Below is a listing; repeat exactly the lines from the one containing "For every named" to the one containing "[Android] (299, 16)", both included.

- [Provided data]
▬▬▬▬▬▬
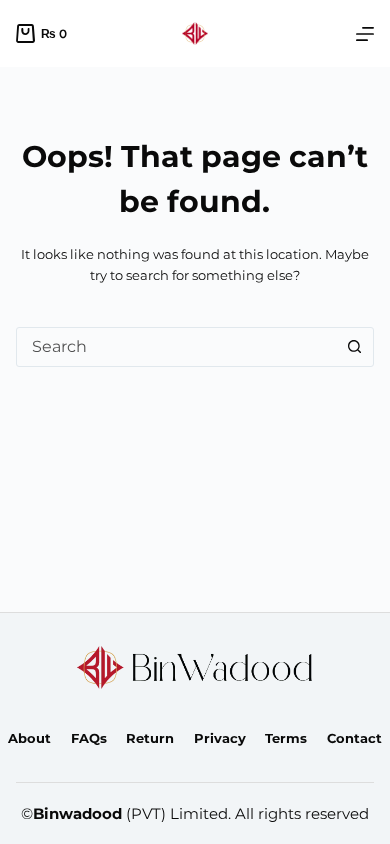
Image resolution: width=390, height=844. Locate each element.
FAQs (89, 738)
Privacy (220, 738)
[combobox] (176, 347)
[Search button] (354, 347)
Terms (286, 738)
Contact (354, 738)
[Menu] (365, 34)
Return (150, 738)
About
▬▬▬▬▬▬
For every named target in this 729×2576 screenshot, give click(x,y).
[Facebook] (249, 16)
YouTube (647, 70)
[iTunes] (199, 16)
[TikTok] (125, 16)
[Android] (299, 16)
▬▬▬▬▬▬
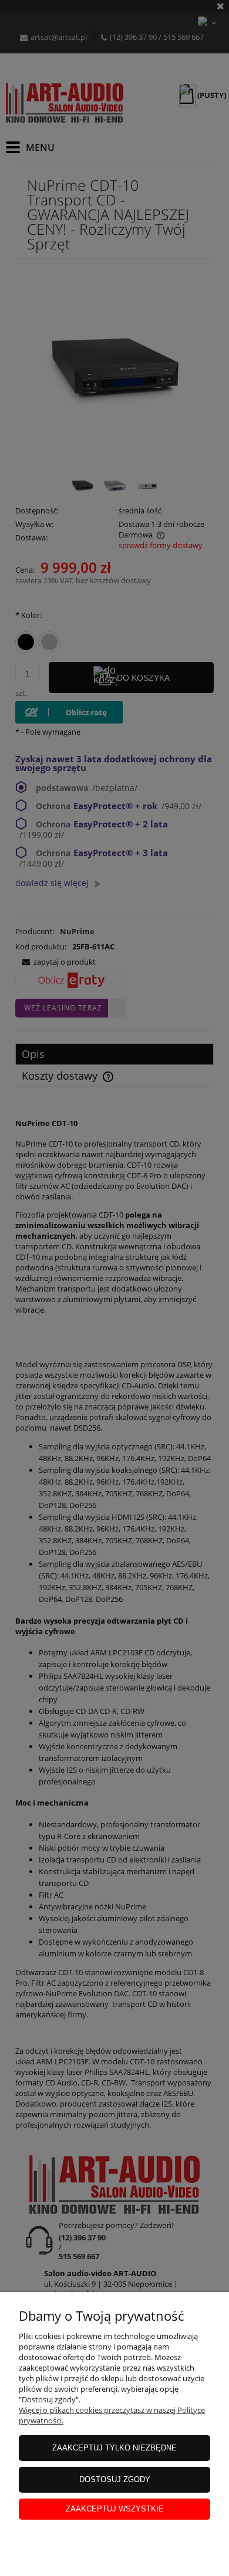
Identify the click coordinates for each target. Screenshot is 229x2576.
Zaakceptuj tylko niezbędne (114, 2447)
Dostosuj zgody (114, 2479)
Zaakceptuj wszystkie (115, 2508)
▬▬▬▬▬▬
- [Output]
For every named target in this 729×2576 screenshot, give click(x,y).
[Facebook] (249, 16)
YouTube (647, 70)
[iTunes] (199, 16)
[TikTok] (125, 16)
[Android] (299, 16)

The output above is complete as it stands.